The Public Participation Working Group was commissioned by the Boulder City Council in 2016 as a result of concerns by members of the public that public processes that led up to many important city actions had just served as facades to legitimate pre-ordained outcomes, had excluded certain interested parties, had been incomplete or truncated, or had suffered from other major defects. The working group consisted of fourteen citizen members, along with two City Council members, as well as facilitators and supporting staff. It met over 33 times. Public processes surrounding the affordable housing linkage fees, the Housing Boulder strategy, the North Trail Study Area, the “co-op” ordinance revision, and the “right-sizing” of Folsom Street were widely considered to be deficient and were examined by the working group. It issued its final report this June.
On Friday, September 22, PLAN-Boulder County held a forum to explain the work of the working group. A panel included four members of the group: City Council members Lisa Morzel and Mary Young, Deanne Butterfield—a former City Council member and professional facilitator, and Bill Shrum—a former University Hill businessman, current staff member of The Elephant Journal, and CU graduate student in communications.
The panel’s discussion was moderated by former Boulder City Council member Crystal Gray, who also organized the forum.

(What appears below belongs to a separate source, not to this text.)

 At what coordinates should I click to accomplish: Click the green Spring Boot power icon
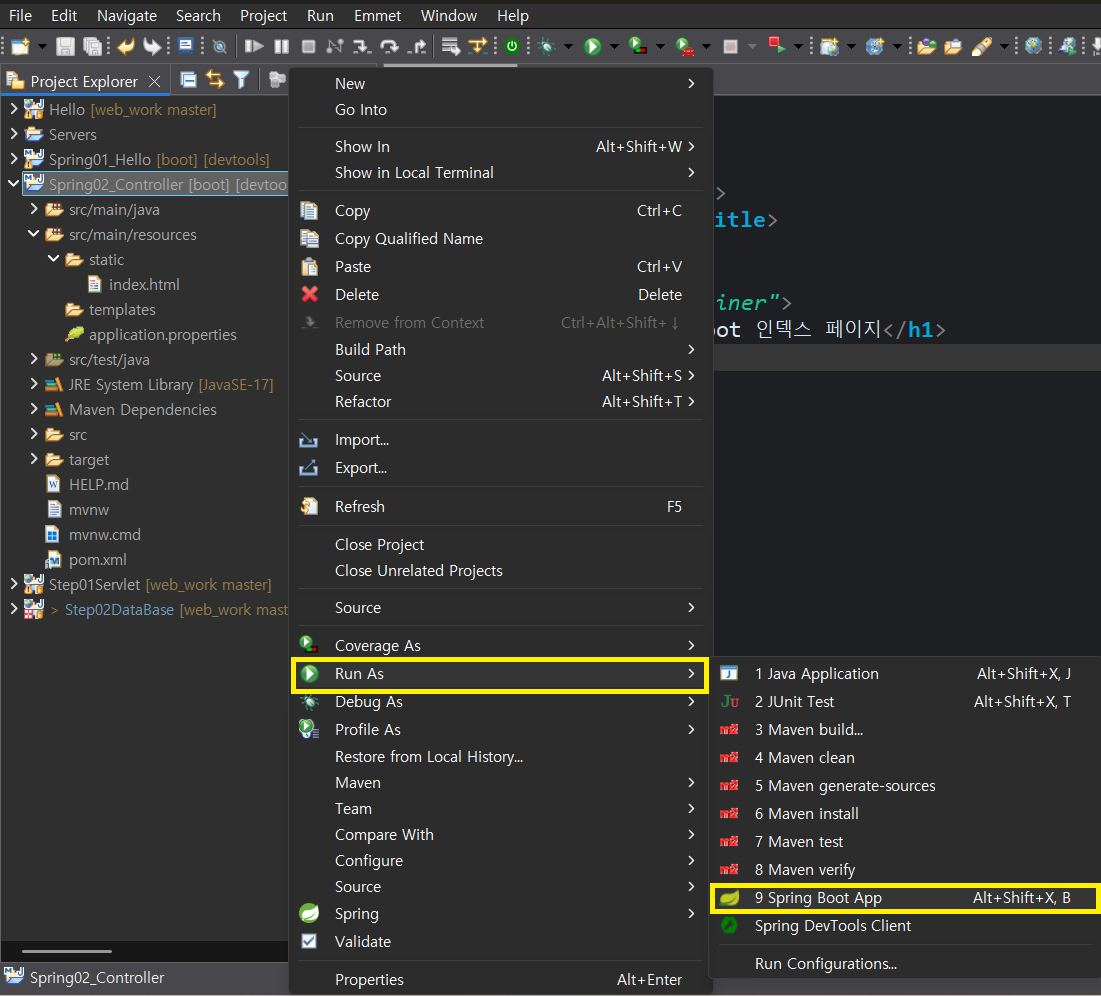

Butterfield recounted that the group decided to embrace five core principles of good public engagement:
- Define the problem or issue clearly before you start
- Thoughtfully plan the public engagement
- Encourage and include all voices
- Participants should be civil
- The process should be trustworthy and transparent
The group found that the city’s public processes often failed to follow one or more of these principles. It ended up issuing two recommendations:
- Change the culture in Boulder
- Implement a more disciplined and systematic approach to public process
Shrum remarked that culture is the sum of all the things around us that lead us to behave in certain ways. He said that part of the culture in Boulder is that people have high expectations about public participation and do not feel that they should be limited in expressing their opinions on a subject to two minutes in front of the City Council. He also noted that most city problems are “wicked problems,” by which he meant long-term, inter-related with other problems, and susceptible to no single solution. The public and Council often have difficulty recognizing all the aspects of a “wicked problem,” he said.

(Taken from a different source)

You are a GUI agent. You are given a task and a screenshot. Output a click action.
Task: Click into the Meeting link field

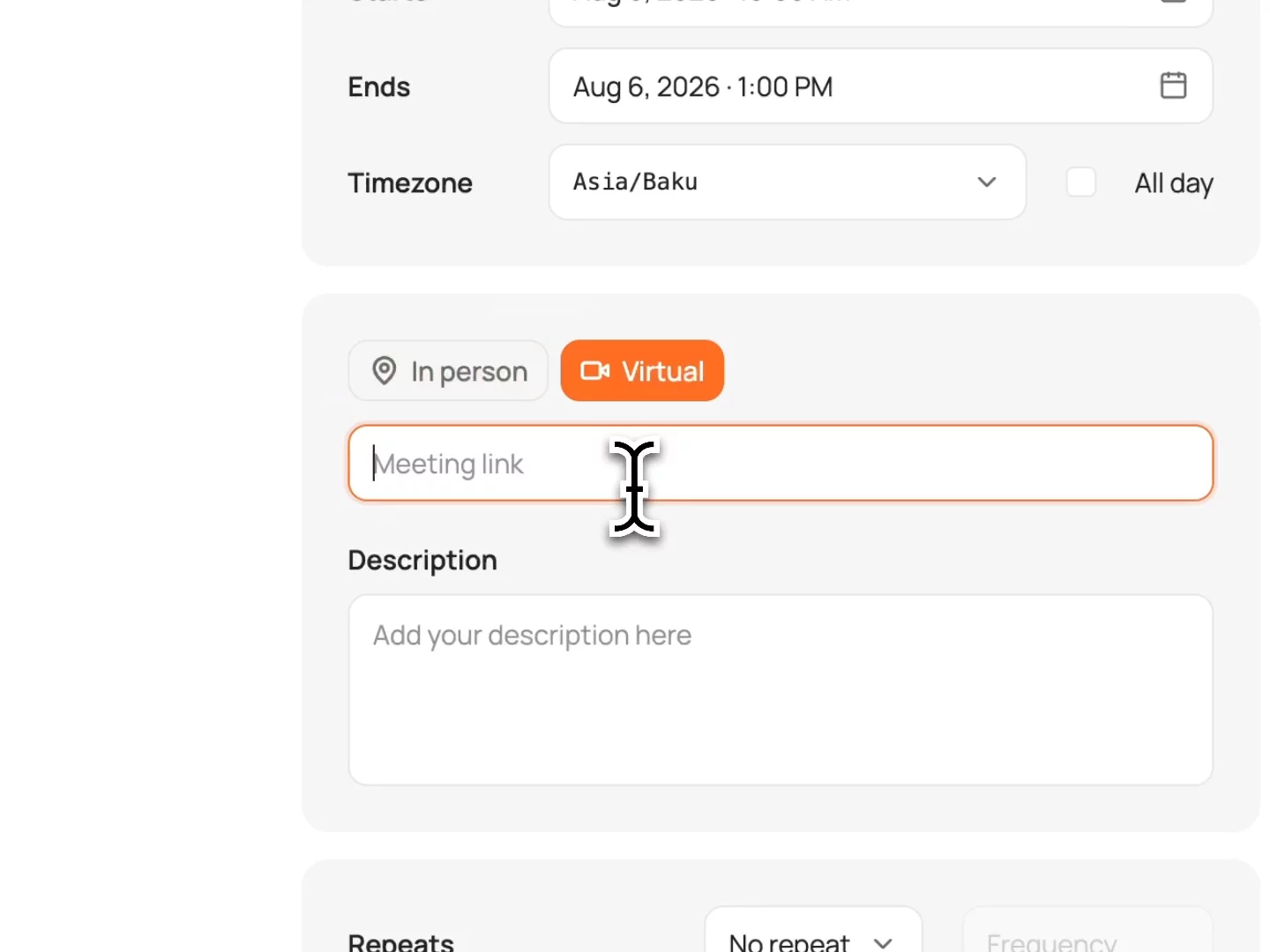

To help change the culture, the working group’s final report called for the development of guidelines for “civil and constructive conduct in meetings, dialogue and decision-making processes.”
Butterfield asserted that one of the conclusions of the working group was that the city and the public should “be bold” by engaging in “the big questions.” “We are terrified to have a big-picture discussion among ourselves,” she remarked. But Morzel subsequently contended that the public is “very divided” about the “big picture”—what Boulder will look like in the next generation or two with respect to population size, employment numbers, density, development, public spaces, etc. Consequently, she implied, there has been a tacit agreement to avoid the subject.
Both Morzel and Young expressed strong support for “sub-community” and/or “neighborhood” plans as opportunities for constructive public processes that can build trust among community members and reconcile conflicting interests. Morzel extolled the North Boulder Sub-Community Plan, in which she prominently participated as a citizen in the 1990’s, as an effective way to create consensus. She said that she did not understand why some members of the City Council and the city staff were so opposed to this level of planning. Young said that neighborhood critics viewed neighborhood plans as obstacles to change. But she indicated that neighborhood plans could empower residents and local businesses in a positive manner to help determine their own futures.
Former Boulder Mayor Susan Osborne, a member of the forum audience, said that although she generally agreed with the contents of the working group’s final report, she was disappointed that it lacked a proposal to implement its recommendations. Osborne asked if the City Council every year at its annual retreat in January would designate which major city projects would involve thorough, public processes. Morzel and Young said that they hoped that the next city budget will include funds to hire two new city staff members to devise an implementation plan.